▶ _Exercise prompt_: Return, from the data below, each line that contains the word "address".

+++ Materials provided +++

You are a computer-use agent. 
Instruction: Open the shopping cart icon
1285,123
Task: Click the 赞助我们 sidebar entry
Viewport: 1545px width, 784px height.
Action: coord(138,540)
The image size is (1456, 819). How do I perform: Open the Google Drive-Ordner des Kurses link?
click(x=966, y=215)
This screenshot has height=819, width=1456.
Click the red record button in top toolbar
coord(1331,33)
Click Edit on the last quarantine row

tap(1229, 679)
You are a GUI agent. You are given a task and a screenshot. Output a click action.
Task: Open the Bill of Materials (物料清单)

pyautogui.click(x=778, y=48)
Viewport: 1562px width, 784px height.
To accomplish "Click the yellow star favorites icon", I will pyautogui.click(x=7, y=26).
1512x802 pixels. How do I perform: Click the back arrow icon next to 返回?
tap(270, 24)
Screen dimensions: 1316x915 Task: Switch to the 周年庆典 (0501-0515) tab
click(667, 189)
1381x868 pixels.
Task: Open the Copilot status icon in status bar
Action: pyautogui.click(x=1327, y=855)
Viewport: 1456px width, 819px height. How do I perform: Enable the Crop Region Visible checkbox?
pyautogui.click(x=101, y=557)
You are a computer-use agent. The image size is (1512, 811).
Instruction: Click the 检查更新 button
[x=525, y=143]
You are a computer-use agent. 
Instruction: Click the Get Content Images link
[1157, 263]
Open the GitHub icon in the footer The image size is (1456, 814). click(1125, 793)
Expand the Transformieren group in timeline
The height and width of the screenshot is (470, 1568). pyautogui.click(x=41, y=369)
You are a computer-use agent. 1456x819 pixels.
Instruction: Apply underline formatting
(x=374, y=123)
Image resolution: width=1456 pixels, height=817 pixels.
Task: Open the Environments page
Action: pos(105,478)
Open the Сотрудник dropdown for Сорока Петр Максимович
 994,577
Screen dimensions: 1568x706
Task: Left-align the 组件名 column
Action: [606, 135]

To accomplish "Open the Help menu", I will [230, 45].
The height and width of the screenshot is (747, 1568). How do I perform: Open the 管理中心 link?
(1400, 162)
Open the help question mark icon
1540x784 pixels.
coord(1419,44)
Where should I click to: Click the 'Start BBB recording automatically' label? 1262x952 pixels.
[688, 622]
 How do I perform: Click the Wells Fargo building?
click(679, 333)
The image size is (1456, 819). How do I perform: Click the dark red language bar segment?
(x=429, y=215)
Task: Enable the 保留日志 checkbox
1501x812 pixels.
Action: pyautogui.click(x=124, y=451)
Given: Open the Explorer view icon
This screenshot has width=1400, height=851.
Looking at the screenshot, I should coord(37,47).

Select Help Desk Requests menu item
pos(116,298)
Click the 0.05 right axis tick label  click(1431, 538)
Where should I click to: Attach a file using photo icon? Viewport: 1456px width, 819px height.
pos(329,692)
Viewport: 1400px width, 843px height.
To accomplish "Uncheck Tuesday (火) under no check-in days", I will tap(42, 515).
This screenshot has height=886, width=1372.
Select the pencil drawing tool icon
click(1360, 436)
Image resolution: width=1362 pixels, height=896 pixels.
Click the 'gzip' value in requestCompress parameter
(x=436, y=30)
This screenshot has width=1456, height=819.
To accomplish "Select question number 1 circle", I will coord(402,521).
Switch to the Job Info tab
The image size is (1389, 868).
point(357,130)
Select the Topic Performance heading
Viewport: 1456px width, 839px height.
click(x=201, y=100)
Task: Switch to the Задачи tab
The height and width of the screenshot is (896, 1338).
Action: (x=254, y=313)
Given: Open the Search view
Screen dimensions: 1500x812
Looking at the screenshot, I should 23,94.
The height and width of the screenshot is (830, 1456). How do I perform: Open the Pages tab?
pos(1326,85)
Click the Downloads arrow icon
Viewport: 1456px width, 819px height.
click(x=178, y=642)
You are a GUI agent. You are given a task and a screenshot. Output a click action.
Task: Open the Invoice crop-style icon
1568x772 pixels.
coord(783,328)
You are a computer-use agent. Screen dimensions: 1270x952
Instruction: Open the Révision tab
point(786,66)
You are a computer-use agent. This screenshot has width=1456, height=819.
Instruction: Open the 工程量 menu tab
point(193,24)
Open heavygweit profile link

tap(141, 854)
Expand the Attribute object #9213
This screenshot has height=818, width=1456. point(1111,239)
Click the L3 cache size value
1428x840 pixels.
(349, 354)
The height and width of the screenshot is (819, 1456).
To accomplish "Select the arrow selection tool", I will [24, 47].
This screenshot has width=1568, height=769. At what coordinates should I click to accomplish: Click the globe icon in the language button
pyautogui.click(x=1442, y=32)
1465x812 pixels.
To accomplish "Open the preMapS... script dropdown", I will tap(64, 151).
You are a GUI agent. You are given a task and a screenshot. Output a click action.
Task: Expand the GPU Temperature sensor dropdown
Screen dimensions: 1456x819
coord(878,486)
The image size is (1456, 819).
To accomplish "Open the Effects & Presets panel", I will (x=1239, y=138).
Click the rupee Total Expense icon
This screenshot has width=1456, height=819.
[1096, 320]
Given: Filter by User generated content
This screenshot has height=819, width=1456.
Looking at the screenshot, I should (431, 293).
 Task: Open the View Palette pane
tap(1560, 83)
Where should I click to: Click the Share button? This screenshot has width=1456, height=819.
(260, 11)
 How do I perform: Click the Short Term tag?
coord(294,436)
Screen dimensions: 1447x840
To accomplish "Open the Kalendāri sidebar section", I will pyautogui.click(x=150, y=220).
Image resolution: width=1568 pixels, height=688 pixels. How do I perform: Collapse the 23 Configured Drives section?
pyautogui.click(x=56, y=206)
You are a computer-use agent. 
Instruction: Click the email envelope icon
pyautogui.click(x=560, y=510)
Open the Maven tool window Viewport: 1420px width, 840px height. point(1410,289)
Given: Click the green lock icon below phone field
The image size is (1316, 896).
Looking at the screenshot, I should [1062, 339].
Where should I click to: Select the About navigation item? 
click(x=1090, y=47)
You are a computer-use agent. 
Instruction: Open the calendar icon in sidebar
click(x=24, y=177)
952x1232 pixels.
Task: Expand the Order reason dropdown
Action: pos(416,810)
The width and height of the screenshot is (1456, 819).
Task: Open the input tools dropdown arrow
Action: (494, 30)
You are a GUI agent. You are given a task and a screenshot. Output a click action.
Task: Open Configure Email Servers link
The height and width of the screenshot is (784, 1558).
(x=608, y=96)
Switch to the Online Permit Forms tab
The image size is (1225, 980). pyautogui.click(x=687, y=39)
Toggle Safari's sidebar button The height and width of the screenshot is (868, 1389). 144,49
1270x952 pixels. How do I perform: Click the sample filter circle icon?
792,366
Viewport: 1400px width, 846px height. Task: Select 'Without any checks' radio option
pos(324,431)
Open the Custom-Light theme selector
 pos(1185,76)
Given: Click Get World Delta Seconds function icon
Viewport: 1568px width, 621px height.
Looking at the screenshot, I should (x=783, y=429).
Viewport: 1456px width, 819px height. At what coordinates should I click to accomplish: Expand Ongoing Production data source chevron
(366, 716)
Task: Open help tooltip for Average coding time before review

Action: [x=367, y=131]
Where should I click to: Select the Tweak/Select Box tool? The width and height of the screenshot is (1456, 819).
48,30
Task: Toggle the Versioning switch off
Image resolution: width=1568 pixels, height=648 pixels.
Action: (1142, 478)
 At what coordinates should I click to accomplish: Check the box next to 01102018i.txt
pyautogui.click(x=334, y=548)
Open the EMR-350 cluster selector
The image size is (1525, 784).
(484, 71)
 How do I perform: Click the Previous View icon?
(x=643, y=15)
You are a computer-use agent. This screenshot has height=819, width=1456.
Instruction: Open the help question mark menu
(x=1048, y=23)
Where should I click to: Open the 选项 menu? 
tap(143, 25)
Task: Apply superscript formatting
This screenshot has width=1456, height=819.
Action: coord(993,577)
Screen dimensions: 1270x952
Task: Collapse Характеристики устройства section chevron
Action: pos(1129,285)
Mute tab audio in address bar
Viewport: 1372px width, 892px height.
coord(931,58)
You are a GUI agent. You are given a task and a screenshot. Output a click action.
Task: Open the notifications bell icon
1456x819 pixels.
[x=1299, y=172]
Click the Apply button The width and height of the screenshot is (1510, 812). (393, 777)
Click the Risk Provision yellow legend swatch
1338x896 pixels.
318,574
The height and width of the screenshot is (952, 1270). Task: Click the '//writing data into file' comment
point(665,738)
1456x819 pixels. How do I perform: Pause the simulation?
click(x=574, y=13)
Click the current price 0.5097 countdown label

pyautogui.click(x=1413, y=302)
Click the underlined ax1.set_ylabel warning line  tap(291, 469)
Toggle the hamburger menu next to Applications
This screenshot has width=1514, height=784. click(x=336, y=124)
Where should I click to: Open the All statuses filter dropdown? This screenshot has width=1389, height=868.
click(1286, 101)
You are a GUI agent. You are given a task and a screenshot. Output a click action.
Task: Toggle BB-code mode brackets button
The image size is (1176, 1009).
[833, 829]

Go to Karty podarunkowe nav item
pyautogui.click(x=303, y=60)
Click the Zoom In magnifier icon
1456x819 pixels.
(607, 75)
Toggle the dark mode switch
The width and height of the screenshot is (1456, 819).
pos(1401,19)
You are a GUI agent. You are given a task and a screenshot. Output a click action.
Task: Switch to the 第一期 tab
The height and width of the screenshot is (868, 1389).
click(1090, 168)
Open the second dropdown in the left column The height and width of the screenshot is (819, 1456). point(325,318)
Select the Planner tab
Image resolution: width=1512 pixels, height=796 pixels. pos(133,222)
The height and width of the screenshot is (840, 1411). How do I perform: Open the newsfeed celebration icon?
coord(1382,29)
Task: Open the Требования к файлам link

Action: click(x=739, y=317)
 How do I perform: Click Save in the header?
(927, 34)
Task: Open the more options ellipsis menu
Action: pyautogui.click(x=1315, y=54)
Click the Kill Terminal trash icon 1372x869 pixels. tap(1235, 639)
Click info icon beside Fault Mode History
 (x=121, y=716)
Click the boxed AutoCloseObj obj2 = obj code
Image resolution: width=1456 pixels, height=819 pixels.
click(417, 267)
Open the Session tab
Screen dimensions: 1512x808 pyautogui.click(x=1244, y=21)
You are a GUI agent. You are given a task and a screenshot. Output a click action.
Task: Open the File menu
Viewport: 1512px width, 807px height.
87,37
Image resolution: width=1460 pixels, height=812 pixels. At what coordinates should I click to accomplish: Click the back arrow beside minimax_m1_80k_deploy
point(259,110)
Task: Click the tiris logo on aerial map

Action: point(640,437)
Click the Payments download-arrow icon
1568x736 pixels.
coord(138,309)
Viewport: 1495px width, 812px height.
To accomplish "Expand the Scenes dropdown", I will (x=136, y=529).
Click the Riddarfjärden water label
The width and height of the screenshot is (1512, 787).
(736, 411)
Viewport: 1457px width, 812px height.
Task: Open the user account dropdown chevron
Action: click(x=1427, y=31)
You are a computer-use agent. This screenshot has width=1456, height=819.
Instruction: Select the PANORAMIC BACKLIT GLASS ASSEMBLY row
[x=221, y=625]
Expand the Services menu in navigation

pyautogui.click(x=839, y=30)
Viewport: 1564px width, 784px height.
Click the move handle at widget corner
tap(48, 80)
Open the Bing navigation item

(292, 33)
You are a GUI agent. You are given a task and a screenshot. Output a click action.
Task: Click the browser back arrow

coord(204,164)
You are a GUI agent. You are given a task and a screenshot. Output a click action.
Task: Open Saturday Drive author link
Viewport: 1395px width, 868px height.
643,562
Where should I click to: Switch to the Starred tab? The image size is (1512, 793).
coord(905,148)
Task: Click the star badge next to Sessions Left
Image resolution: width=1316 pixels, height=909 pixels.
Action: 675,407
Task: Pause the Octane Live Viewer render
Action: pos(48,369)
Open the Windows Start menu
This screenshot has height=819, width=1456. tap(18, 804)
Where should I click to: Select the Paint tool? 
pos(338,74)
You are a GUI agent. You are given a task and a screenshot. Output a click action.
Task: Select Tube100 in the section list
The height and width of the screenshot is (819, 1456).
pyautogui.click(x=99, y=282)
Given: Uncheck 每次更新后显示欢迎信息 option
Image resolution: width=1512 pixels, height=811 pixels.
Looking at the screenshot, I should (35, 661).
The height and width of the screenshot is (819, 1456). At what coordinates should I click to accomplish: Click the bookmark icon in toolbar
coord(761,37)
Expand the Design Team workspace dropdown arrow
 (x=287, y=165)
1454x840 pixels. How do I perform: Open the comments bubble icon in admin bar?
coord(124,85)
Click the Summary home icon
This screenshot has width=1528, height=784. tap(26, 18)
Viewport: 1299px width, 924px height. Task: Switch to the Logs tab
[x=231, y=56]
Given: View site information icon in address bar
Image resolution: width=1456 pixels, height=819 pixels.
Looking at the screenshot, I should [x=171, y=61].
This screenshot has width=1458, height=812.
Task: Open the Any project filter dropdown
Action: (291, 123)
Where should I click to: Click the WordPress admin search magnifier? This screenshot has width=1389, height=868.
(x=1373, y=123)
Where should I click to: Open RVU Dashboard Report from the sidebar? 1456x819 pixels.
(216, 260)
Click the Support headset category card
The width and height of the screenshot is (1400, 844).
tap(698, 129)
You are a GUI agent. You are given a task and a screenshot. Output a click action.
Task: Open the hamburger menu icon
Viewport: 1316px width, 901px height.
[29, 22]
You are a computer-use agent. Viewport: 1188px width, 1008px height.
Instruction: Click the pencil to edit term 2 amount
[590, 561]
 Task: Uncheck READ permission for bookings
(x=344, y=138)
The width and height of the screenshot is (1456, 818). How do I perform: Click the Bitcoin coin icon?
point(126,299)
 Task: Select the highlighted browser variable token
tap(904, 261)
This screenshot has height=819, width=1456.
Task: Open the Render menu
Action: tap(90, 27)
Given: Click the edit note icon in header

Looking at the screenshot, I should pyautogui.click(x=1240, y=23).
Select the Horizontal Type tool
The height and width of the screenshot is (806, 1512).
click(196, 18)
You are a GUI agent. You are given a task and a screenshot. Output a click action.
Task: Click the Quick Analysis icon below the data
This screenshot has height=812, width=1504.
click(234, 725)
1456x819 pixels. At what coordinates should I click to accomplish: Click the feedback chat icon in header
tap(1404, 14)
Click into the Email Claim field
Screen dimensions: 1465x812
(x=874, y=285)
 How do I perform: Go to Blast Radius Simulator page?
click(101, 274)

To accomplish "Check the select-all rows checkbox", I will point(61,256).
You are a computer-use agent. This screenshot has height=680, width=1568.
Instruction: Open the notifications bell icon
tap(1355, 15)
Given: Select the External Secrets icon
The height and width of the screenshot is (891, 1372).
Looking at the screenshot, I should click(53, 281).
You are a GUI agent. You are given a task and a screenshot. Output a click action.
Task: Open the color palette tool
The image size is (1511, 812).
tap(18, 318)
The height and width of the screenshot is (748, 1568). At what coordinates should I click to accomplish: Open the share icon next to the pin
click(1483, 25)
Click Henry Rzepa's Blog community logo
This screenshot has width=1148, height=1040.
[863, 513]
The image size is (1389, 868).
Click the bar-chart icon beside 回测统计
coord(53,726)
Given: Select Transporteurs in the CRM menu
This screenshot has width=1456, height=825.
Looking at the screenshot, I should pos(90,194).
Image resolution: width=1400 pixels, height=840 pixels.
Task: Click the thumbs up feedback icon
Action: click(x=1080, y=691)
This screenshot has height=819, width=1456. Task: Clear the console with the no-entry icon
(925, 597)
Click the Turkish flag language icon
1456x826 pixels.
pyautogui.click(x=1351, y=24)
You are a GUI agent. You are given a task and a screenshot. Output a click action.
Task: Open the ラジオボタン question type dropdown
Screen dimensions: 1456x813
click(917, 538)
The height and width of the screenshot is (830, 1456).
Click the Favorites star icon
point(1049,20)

+++

▶ _Written response_:
Mute tab audio in address bar
Given: View site information icon in address bar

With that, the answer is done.